■ PROMPT: A stretch of the entries below is to be set down exactly, running from the line with "For every named target in this 1024×1366" through the line with "Facebook (354, 883)", both included, and no other line.

■ GIVEN DATA:
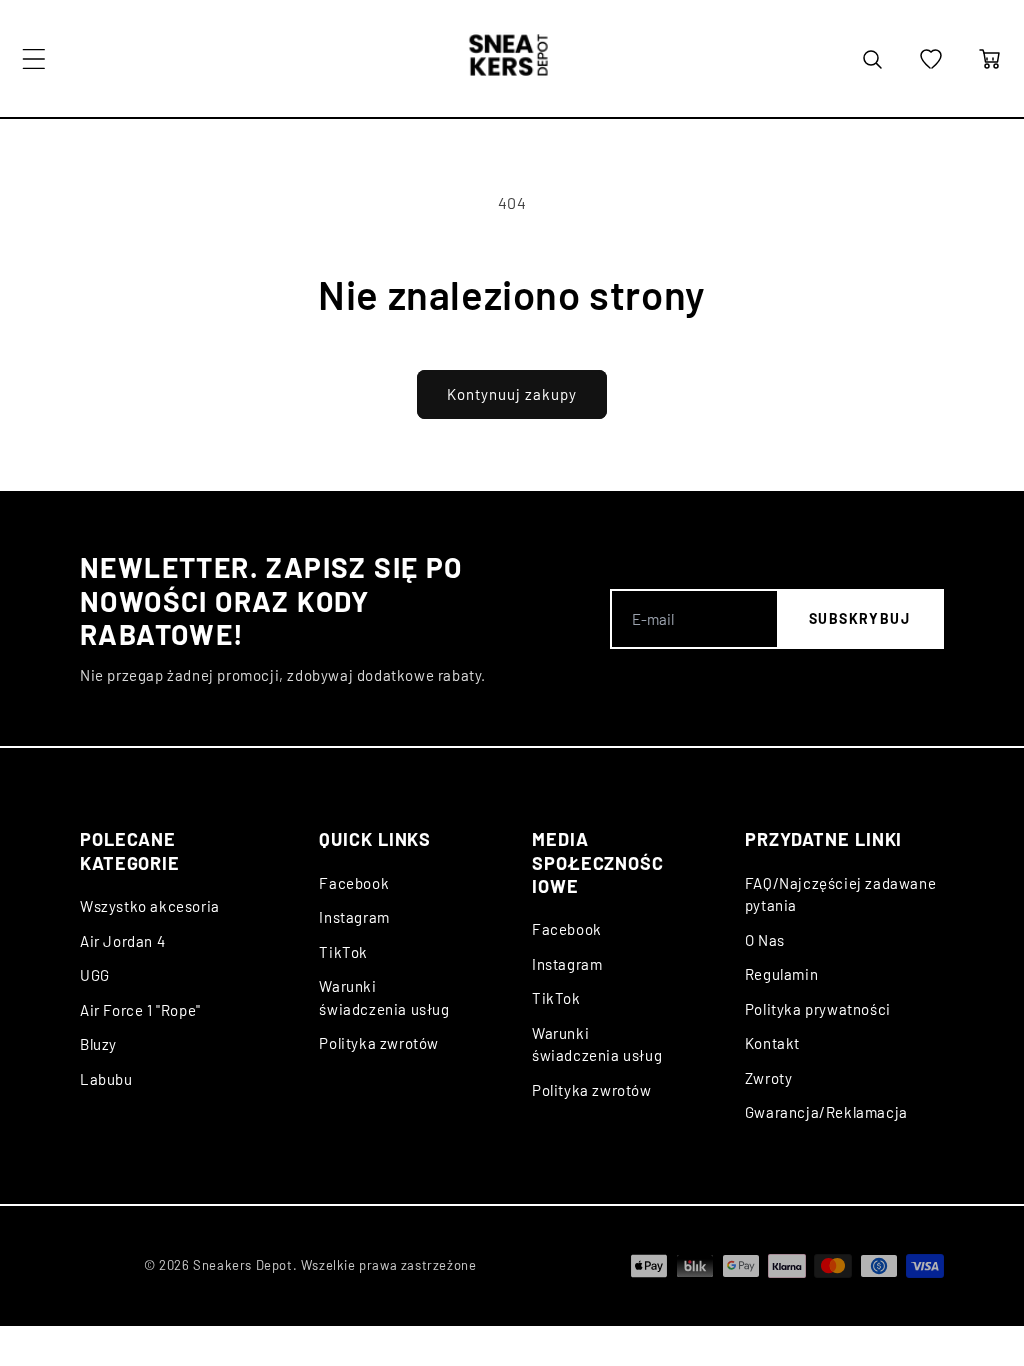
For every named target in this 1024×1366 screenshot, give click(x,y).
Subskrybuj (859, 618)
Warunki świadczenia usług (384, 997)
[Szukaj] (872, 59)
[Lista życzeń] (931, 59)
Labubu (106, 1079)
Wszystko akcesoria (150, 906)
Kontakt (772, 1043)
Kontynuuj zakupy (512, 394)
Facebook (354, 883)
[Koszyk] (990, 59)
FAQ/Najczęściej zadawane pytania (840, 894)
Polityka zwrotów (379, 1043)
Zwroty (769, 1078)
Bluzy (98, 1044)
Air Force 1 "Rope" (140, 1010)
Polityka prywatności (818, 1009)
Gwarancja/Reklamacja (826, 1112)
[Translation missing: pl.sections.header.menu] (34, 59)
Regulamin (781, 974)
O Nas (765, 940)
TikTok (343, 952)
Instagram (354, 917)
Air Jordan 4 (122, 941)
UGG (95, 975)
...
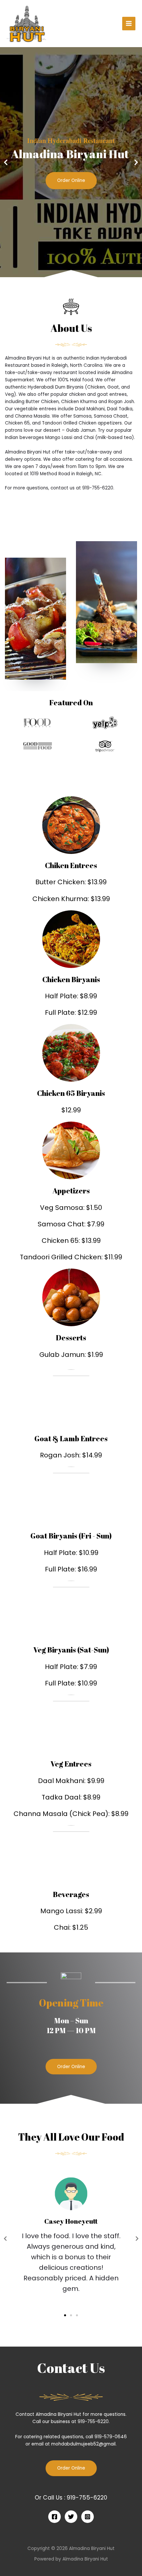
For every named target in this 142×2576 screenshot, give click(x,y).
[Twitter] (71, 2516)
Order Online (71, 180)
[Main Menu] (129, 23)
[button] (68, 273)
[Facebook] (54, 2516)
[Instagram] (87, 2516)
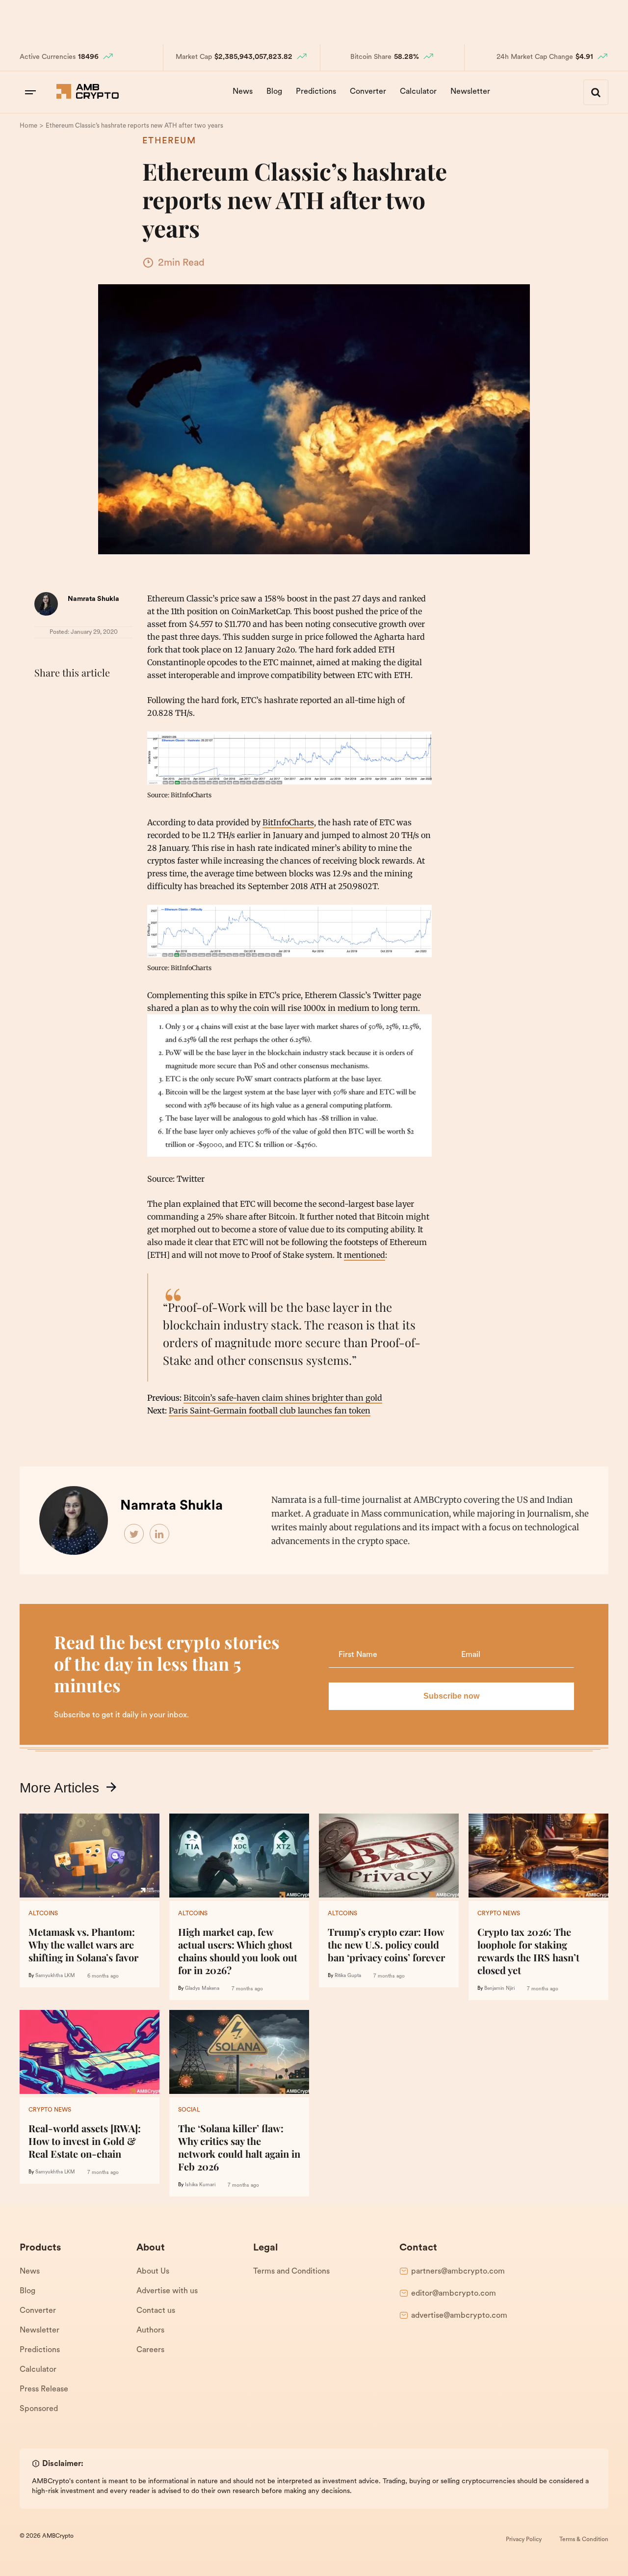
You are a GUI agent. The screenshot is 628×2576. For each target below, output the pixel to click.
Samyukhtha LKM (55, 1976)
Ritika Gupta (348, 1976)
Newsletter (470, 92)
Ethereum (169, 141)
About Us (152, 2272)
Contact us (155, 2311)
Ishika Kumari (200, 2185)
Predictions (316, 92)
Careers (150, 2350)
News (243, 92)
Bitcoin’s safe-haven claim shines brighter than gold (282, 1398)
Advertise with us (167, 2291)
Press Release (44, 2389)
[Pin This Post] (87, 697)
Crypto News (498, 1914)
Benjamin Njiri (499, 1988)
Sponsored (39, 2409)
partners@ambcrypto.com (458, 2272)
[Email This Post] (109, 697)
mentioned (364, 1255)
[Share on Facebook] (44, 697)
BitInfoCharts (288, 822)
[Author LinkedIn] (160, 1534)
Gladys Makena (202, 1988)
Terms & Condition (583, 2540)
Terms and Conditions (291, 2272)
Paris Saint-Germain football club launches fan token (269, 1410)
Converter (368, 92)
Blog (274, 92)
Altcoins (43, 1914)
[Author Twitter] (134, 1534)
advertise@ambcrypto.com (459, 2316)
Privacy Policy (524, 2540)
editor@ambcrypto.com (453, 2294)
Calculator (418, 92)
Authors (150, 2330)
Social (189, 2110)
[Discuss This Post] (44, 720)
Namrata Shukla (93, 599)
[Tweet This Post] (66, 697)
...
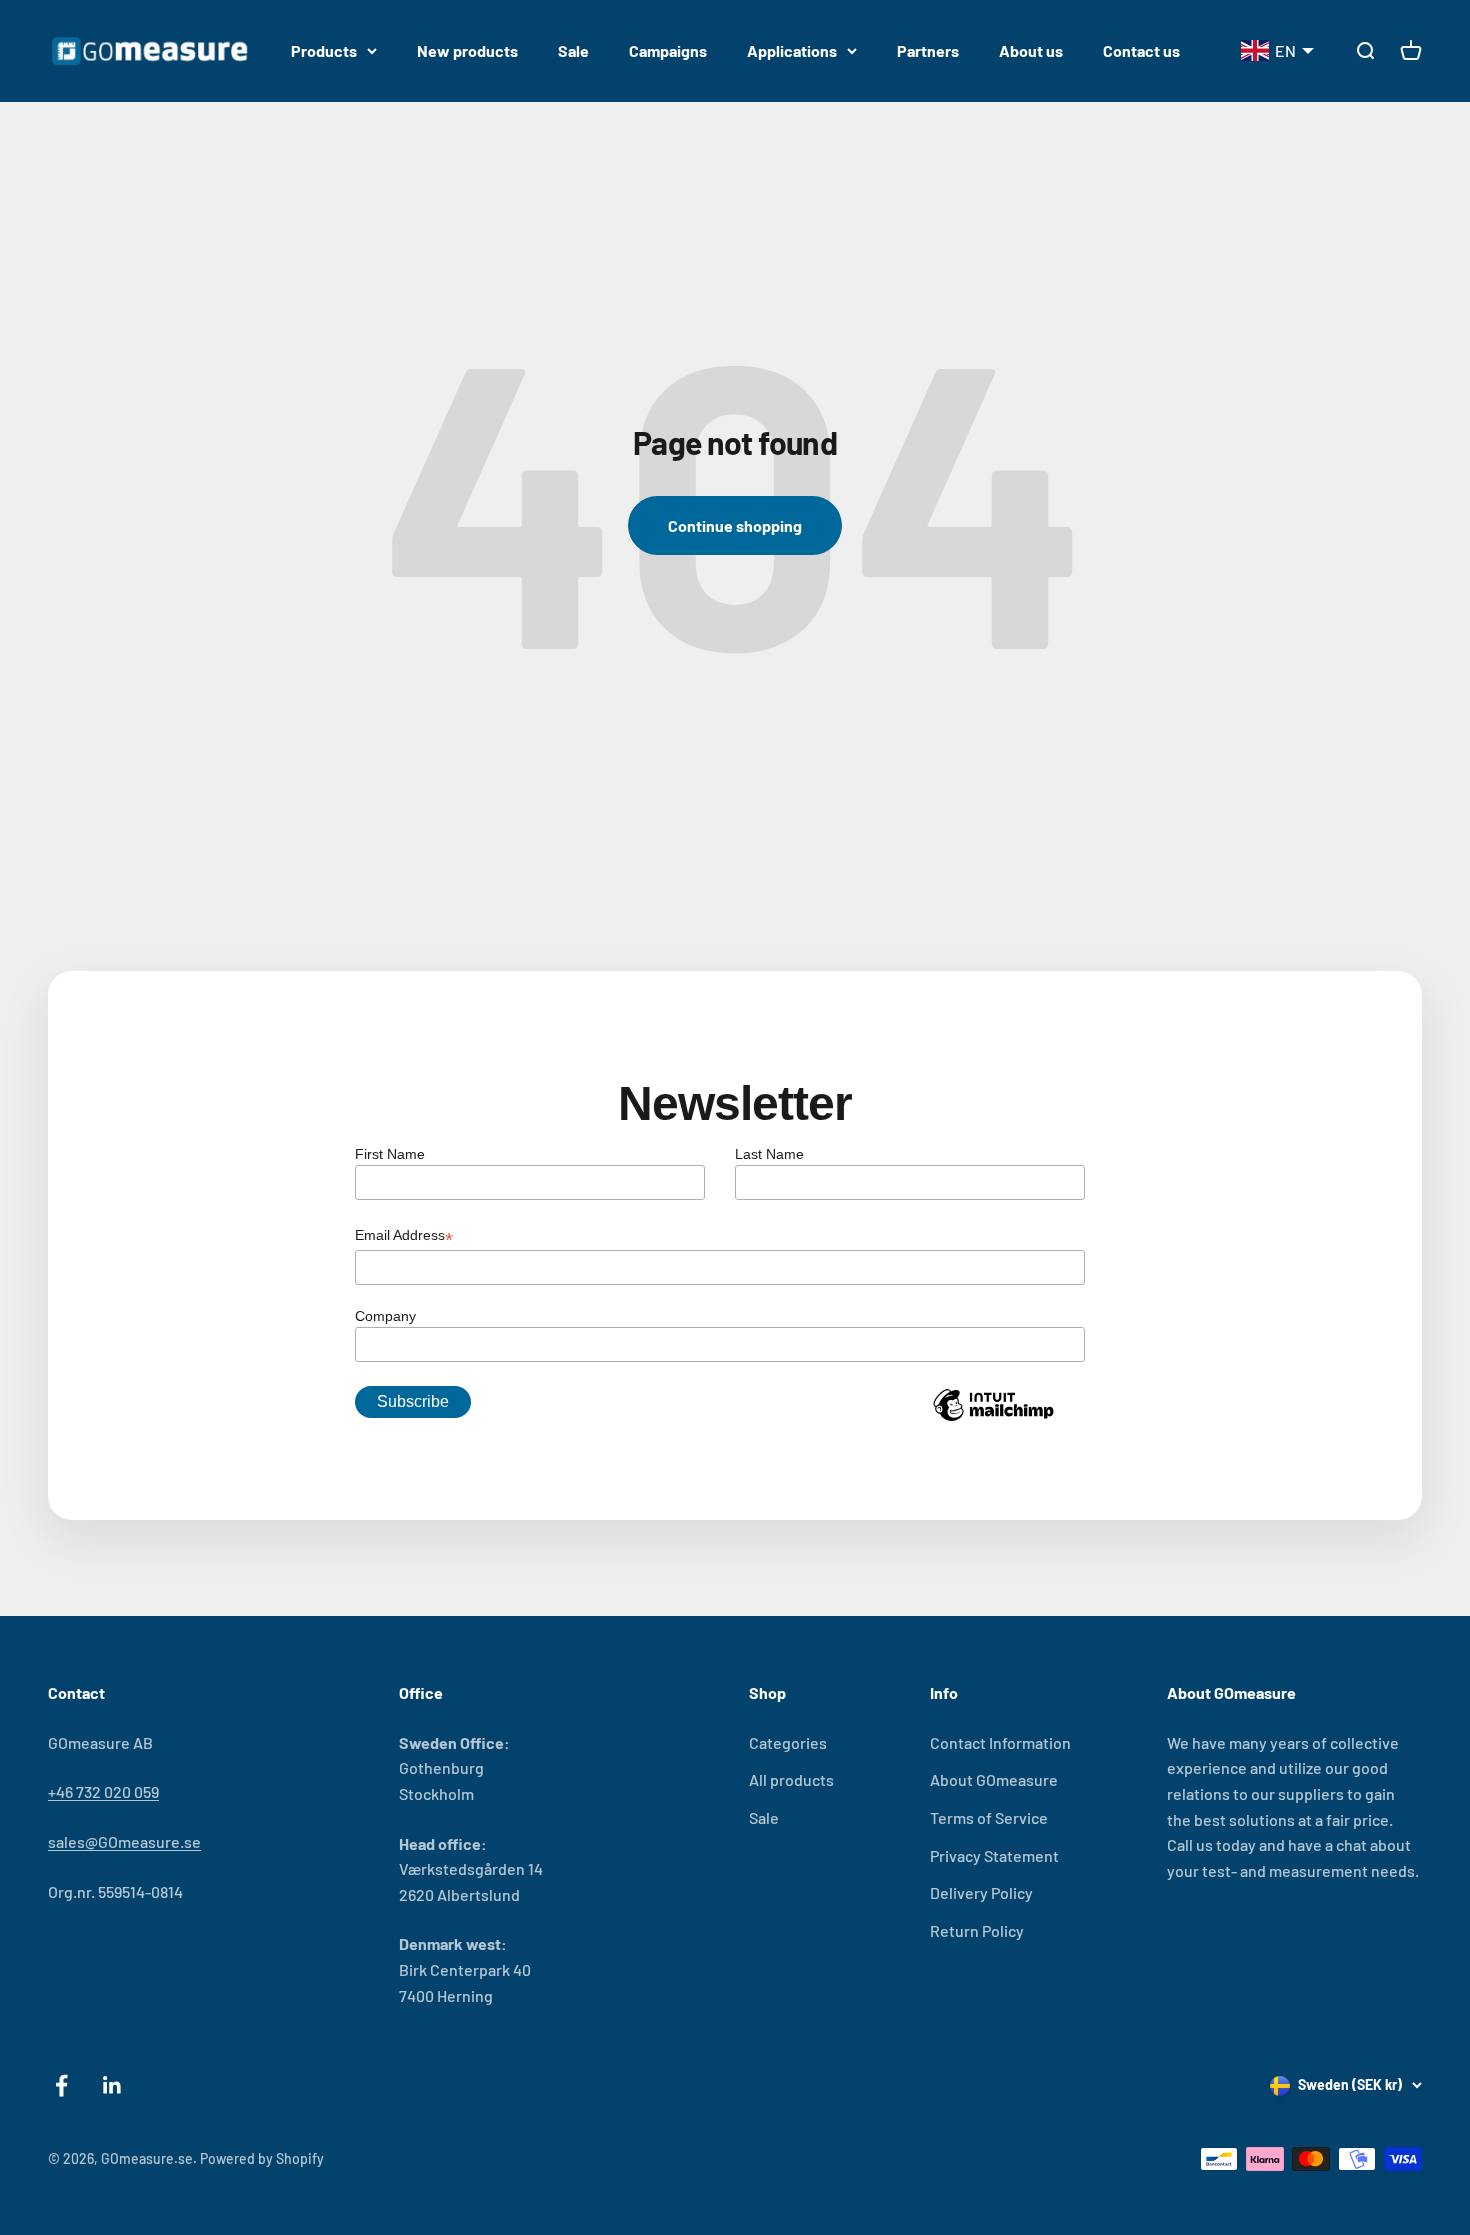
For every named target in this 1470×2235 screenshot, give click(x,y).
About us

■ EXERCISE RESULT:
For every named target in this 1024×1366 screenshot, give click(x,y).
Subskrybuj (859, 618)
Warunki świadczenia usług (384, 997)
[Szukaj] (872, 59)
[Lista życzeń] (931, 59)
Labubu (106, 1079)
Wszystko akcesoria (150, 906)
Kontakt (772, 1043)
Kontynuuj zakupy (512, 394)
Facebook (354, 883)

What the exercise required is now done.